Objectif
Transcrivez toutes les lignes des données ci-dessous sous forme de liste numérotée, sans les lignes vides.

Données d'entrée
• • • • • • •
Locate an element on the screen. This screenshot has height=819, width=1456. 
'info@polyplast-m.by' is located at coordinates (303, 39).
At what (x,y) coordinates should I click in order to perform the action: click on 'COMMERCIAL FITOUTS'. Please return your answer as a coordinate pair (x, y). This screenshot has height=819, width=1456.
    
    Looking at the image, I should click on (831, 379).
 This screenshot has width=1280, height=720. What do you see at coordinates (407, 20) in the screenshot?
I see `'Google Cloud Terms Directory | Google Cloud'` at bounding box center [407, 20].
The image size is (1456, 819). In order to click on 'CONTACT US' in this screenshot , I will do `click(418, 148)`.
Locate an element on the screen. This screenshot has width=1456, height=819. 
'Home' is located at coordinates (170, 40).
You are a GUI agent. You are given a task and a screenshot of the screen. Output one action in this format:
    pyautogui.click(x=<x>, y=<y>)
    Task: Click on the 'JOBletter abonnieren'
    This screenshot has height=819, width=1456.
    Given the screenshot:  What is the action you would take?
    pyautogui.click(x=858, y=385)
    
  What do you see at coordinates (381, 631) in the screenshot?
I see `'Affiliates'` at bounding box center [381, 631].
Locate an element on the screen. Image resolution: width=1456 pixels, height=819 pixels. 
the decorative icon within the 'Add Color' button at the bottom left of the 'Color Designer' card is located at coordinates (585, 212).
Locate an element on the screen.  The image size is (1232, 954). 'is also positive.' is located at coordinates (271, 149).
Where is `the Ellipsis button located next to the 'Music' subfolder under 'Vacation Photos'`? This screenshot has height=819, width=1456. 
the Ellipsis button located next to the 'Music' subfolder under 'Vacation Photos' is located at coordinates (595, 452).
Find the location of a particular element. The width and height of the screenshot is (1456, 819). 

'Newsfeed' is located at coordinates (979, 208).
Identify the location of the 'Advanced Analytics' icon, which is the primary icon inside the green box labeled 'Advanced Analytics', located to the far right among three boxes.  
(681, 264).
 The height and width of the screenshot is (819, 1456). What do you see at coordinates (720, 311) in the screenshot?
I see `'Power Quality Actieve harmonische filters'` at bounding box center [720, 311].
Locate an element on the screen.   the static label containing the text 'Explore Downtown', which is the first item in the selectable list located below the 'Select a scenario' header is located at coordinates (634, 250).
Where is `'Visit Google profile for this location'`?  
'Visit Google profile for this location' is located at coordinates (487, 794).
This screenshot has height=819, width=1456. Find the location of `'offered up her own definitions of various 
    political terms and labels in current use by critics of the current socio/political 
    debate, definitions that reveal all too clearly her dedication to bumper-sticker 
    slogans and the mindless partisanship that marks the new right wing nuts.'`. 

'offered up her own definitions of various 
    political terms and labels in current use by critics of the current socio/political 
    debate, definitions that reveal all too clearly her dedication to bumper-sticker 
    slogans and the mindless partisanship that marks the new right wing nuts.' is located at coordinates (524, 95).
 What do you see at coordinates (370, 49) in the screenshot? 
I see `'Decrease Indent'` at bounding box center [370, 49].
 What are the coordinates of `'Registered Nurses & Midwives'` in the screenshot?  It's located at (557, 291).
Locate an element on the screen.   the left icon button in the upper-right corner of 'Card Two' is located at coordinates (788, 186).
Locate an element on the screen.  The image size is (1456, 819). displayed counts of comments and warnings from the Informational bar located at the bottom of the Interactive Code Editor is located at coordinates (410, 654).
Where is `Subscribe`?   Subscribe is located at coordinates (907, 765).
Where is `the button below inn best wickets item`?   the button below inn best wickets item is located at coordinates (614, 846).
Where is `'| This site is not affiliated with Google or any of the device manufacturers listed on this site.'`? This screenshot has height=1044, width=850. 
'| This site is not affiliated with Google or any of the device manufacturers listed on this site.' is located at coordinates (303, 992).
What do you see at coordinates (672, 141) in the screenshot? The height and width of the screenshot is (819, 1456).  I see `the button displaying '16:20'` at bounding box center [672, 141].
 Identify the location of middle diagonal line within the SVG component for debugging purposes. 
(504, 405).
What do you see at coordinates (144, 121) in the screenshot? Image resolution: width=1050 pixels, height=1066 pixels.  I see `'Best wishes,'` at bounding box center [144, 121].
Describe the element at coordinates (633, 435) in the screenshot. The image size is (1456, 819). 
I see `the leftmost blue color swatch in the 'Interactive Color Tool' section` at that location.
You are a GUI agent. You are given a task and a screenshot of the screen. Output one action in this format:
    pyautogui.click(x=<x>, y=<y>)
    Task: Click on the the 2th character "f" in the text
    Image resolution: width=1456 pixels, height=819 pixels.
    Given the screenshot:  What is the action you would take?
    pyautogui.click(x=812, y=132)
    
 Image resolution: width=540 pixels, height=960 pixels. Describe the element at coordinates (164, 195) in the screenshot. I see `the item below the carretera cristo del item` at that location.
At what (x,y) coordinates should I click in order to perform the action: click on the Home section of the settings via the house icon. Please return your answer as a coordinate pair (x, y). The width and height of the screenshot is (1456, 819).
• • • • • • •
Tâche accomplie
1. Locate an element on the screen. This screenshot has height=819, width=1456. 
2. 'info@polyplast-m.by' is located at coordinates (303, 39).
3. At what (x,y) coordinates should I click in order to perform the action: click on 'COMMERCIAL FITOUTS'. Please return your answer as a coordinate pair (x, y). This screenshot has height=819, width=1456.
4.     Looking at the image, I should click on (831, 379).
5.  This screenshot has width=1280, height=720. What do you see at coordinates (407, 20) in the screenshot?
6. I see `'Google Cloud Terms Directory | Google Cloud'` at bounding box center [407, 20].
7. The image size is (1456, 819). In order to click on 'CONTACT US' in this screenshot , I will do `click(418, 148)`.
8. Locate an element on the screen. This screenshot has width=1456, height=819. 
9. 'Home' is located at coordinates (170, 40).
10. You are a GUI agent. You are given a task and a screenshot of the screen. Output one action in this format:
11.     pyautogui.click(x=<x>, y=<y>)
12.     Task: Click on the 'JOBletter abonnieren'
13.     This screenshot has height=819, width=1456.
14.     Given the screenshot:  What is the action you would take?
15.     pyautogui.click(x=858, y=385)
16.   What do you see at coordinates (381, 631) in the screenshot?
17. I see `'Affiliates'` at bounding box center [381, 631].
18. Locate an element on the screen. Image resolution: width=1456 pixels, height=819 pixels. 
19. the decorative icon within the 'Add Color' button at the bottom left of the 'Color Designer' card is located at coordinates (585, 212).
20. Locate an element on the screen.  The image size is (1232, 954). 'is also positive.' is located at coordinates (271, 149).
21. Where is `the Ellipsis button located next to the 'Music' subfolder under 'Vacation Photos'`? This screenshot has height=819, width=1456. 
22. the Ellipsis button located next to the 'Music' subfolder under 'Vacation Photos' is located at coordinates (595, 452).
23. Find the location of a particular element. The width and height of the screenshot is (1456, 819). 
24. 'Newsfeed' is located at coordinates (979, 208).
25. Identify the location of the 'Advanced Analytics' icon, which is the primary icon inside the green box labeled 'Advanced Analytics', located to the far right among three boxes.  
26. (681, 264).
27.  The height and width of the screenshot is (819, 1456). What do you see at coordinates (720, 311) in the screenshot?
28. I see `'Power Quality Actieve harmonische filters'` at bounding box center [720, 311].
29. Locate an element on the screen.   the static label containing the text 'Explore Downtown', which is the first item in the selectable list located below the 'Select a scenario' header is located at coordinates (634, 250).
30. Where is `'Visit Google profile for this location'`?  
31. 'Visit Google profile for this location' is located at coordinates (487, 794).
32. This screenshot has height=819, width=1456. Find the location of `'offered up her own definitions of various 
33.     political terms and labels in current use by critics of the current socio/political 
34.     debate, definitions that reveal all too clearly her dedication to bumper-sticker 
35.     slogans and the mindless partisanship that marks the new right wing nuts.'`. 
36. 'offered up her own definitions of various 
37.     political terms and labels in current use by critics of the current socio/political 
38.     debate, definitions that reveal all too clearly her dedication to bumper-sticker 
39.     slogans and the mindless partisanship that marks the new right wing nuts.' is located at coordinates (524, 95).
40.  What do you see at coordinates (370, 49) in the screenshot? 
41. I see `'Decrease Indent'` at bounding box center [370, 49].
42.  What are the coordinates of `'Registered Nurses & Midwives'` in the screenshot?  It's located at (557, 291).
43. Locate an element on the screen.   the left icon button in the upper-right corner of 'Card Two' is located at coordinates (788, 186).
44. Locate an element on the screen.  The image size is (1456, 819). displayed counts of comments and warnings from the Informational bar located at the bottom of the Interactive Code Editor is located at coordinates (410, 654).
45. Where is `Subscribe`?   Subscribe is located at coordinates (907, 765).
46. Where is `the button below inn best wickets item`?   the button below inn best wickets item is located at coordinates (614, 846).
47. Where is `'| This site is not affiliated with Google or any of the device manufacturers listed on this site.'`? This screenshot has height=1044, width=850. 
48. '| This site is not affiliated with Google or any of the device manufacturers listed on this site.' is located at coordinates (303, 992).
49. What do you see at coordinates (672, 141) in the screenshot? The height and width of the screenshot is (819, 1456).  I see `the button displaying '16:20'` at bounding box center [672, 141].
50.  Identify the location of middle diagonal line within the SVG component for debugging purposes. 
51. (504, 405).
52. What do you see at coordinates (144, 121) in the screenshot? Image resolution: width=1050 pixels, height=1066 pixels.  I see `'Best wishes,'` at bounding box center [144, 121].
53. Describe the element at coordinates (633, 435) in the screenshot. The image size is (1456, 819). 
54. I see `the leftmost blue color swatch in the 'Interactive Color Tool' section` at that location.
55. You are a GUI agent. You are given a task and a screenshot of the screen. Output one action in this format:
56.     pyautogui.click(x=<x>, y=<y>)
57.     Task: Click on the the 2th character "f" in the text
58.     Image resolution: width=1456 pixels, height=819 pixels.
59.     Given the screenshot:  What is the action you would take?
60.     pyautogui.click(x=812, y=132)
61.  Image resolution: width=540 pixels, height=960 pixels. Describe the element at coordinates (164, 195) in the screenshot. I see `the item below the carretera cristo del item` at that location.
62. At what (x,y) coordinates should I click in order to perform the action: click on the Home section of the settings via the house icon. Please return your answer as a coordinate pair (x, y). The width and height of the screenshot is (1456, 819).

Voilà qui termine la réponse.